** Text **
====

Graph Coloring

This module defines colorings of simple graphs (also known as proper colorings in the literature). A graph coloring is the attribution of "colors" to all of its vertices such that adjacent vertices have different colors. A coloring can be represented as a homomorphism into a complete graph, whose vertices represent the colors.

Main definitions

• G.Coloring α is the type of α-colorings of a simple graph G, with α being the set of available colors. The type is defined to be homomorphisms from G into the complete graph on α, and colorings have a coercion to V → α.

• G.Colorable n is the proposition that G is n-colorable, which is whether there exists a coloring with at most n colors.

• G.chromaticNumber is the minimal n such that G is n-colorable, or ⊤ if it cannot be colored with finitely many colors. (Cardinal-valued chromatic numbers are more niche, so we stick to ℕ∞.) We write G.chromaticNumber ≠ ⊤ to mean a graph is colorable with finitely many colors.

• C.colorClass c is the set of vertices colored by c : α in the coloring C : G.Coloring α.

• C.colorClasses is the set containing all color classes.

====

** Given data **
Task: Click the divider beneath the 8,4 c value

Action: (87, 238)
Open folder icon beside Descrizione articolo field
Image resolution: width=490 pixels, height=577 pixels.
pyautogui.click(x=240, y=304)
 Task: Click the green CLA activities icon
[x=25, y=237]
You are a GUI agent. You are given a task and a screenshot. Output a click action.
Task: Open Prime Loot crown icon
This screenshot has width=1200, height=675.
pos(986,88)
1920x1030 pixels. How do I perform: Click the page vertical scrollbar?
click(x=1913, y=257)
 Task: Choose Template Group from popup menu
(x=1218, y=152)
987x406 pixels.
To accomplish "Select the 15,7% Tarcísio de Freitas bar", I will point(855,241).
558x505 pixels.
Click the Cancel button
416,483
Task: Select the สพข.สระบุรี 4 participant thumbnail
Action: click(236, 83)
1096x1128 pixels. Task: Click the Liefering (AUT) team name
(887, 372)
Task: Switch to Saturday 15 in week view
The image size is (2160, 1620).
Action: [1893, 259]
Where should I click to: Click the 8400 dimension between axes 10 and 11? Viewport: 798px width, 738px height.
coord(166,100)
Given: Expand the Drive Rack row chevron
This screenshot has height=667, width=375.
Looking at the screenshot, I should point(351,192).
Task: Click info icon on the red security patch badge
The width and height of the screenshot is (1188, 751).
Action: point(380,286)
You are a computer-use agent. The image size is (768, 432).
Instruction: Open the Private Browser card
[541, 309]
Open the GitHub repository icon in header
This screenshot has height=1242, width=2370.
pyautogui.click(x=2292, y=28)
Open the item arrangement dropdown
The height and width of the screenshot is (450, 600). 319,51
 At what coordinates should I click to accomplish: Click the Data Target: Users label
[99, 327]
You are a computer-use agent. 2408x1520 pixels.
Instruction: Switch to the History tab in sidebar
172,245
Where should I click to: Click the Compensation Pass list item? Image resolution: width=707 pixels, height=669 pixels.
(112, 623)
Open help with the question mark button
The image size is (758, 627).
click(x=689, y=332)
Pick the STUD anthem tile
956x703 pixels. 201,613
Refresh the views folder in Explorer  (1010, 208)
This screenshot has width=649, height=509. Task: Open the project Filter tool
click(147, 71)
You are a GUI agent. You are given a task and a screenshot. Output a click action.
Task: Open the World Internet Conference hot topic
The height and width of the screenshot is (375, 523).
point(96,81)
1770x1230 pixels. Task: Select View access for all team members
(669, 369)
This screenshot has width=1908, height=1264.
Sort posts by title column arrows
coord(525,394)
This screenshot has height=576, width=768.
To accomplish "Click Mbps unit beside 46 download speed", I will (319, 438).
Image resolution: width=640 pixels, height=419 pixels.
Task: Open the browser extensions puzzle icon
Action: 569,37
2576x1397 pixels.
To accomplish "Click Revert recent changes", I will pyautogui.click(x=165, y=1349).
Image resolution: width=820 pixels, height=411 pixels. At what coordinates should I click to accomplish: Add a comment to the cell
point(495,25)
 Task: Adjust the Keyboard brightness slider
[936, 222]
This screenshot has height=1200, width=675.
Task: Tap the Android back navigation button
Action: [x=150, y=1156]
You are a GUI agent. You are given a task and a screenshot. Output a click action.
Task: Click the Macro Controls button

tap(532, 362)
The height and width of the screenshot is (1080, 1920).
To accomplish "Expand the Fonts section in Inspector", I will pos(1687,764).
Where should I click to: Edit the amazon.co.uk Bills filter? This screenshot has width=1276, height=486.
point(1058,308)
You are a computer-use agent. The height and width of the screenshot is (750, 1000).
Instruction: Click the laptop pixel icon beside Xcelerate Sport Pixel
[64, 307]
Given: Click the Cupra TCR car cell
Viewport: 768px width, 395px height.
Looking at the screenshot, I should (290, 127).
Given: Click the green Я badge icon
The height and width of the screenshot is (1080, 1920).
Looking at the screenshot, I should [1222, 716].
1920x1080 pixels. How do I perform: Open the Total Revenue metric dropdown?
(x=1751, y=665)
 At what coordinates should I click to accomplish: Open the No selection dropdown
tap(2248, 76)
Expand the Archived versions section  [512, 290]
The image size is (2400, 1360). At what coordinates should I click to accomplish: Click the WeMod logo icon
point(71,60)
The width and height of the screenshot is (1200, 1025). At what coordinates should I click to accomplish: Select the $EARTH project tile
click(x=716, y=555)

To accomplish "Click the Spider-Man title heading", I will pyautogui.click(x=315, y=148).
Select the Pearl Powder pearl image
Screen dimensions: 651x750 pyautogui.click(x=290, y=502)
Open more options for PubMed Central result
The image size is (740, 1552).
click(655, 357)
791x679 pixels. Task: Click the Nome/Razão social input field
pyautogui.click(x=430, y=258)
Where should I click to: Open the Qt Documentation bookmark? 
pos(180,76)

====

** What to do **
**1)** Answer these questions using the graph coloring text, one per line:
(a) Into what kind of graph can a coloring be represented as a homomorphism?
(b) What is G.chromaticNumber when G cannot be colored with finitely many colors?
(c) What does C.colorClasses denote?
**2)** Edit the graph coloring text from "This module defines" to "most n colors.", putting "permitted" in place of "available".
**3)** Continue the text on graph coloring from the point where it stops.

** Answers below **
**1)**
(a) A complete graph, whose vertices represent the colors.
(b) ⊤.
(c) The set containing all color classes.

**2)**
This module defines colorings of simple graphs (also known as proper colorings in the literature). A graph coloring is the attribution of "colors" to all of its vertices such that adjacent vertices have different colors. A coloring can be represented as a homomorphism into a complete graph, whose vertices represent the colors.

Main definitions

• G.Coloring α is the type of α-colorings of a simple graph G, with α being the set of permitted colors. The type is defined to be homomorphisms from G into the complete graph on α, and colorings have a coercion to V → α.

• G.Colorable n is the proposition that G is n-colorable, which is whether there exists a coloring with at most n colors.

**3)**
Todo:

• Gather material from:

  • https://github.com/leanprover-community/mathlib/blob/simple_graph_matching/src/combinatorics/simple_graph/coloring.lean
  • https://github.com/kmill/lean-graphcoloring/blob/master/src/graph.lean

• Trees

• Planar graphs

• Chromatic polynomials

• develop API for partial colorings, likely as colorings of subgraphs (H.coe.Coloring α)

@[inline, reducible]

abbrev SimpleGraph.Coloring {V : Type u} (G : SimpleGraph V) (α : Type v) : Type (max u v)

An α-coloring of a simple graph G is a homomorphism of G into the complete graph on α. This is also known as a proper coloring.

Equations

• SimpleGraph.Coloring G α = (G →g ⊤)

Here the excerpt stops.